In order to get that amount of lift, about 60% of our gas will need to be hydrogen. Formula here.
So that leaves us with 40% SO2 or about 4 cubic meters of SO2 per balloon.
The Final Unit Cost
Our total cost for launching each balloon will be:
1 weather balloon ($135)
6 cubic meters H2 ($3)
4 cubic meters SO2 (free?)
So $67 to get 2 cubic meters of SO2 in the stratosphere, or ~$33.5 per cubic meter. Remember that depending on where we launch in the Stratosphere, our price changes dramatically. If we could launch it to 10000m, we can launch 10x the volume of gas, so our unit cost would go down to $3.5 per cubic meter.
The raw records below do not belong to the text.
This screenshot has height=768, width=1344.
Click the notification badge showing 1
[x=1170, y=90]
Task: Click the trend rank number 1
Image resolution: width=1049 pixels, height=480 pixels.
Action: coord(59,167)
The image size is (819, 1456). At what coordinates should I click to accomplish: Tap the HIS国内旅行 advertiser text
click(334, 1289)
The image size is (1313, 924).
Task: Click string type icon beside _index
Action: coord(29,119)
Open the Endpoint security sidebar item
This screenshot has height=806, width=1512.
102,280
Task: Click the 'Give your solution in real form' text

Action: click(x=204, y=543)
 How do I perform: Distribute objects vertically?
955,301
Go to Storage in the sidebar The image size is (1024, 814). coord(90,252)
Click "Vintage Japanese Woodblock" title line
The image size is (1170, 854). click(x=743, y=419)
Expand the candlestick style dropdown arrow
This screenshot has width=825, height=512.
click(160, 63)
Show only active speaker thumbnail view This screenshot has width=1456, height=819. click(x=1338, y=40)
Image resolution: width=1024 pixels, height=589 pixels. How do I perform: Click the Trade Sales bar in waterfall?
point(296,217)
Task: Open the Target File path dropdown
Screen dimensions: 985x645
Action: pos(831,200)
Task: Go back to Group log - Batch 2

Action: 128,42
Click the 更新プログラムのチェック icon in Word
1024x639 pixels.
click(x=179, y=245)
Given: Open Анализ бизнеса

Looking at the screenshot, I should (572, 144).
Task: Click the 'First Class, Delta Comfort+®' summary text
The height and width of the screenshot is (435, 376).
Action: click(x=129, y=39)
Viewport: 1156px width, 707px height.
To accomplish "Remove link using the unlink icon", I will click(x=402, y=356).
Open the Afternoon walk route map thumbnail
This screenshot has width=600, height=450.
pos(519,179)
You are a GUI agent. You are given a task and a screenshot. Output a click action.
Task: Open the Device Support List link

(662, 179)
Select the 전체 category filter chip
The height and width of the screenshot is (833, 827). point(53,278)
I’m sure this is possible somewhere, as the stratosphere goes as low as 6km above sea level (at which point, costs could go as low as $2 per cubic meter, or so).
Please check out my final math here.
IS THAT ALL??
Well, no. Actually, if you look at our costs, you can see that they’re almost entirely the weather balloon itself, which is suspicious. Why does 1500g of LDPE (low-density polyethylene) cost $135?
Well, it makes sense, weather balloons are sensitive and we don’t normally need to send very many up. But let’s say we wanted to send millions of balloons and produce them at scale?
The price of LDPE is about $1/lb, or $2.2/kg. That means we should be able to produce our 1500g balloon for $3.3 if we were perfectly efficient, which is an almost 95% savings on our unit costs. Being more realistic, and giving ourselves a $25 cost for at-scale LDPE balloons still brings our 10,000m price all the way down to a whopping $1.2 per cubic meter of SO2 yeeted1 into the stratosphere.
So What? How many cubic meters do we need to launch to limit global warming? Is this even safe?
On both counts, I’m not sure, and this is about the limit of the time I have to do napkin math, so I’ll save answering those questions for next time, but it would be fun homework for the reader. Casey, if you know, I’d be curious. There seems to be some discussion here that might provide interesting trailheads, though I haven’t looked into it.
Keep in mind that Sulfur Dioxide (SO2) is the same stuff that cools the climate when volcanoes erupt, so one neat aspect of this plan is that it’s basically simulating volcanic cooling, for the price of $7 per cubic meter. Perhaps we should just be triggering volcanos in the ocean? Who knows.
y e e t !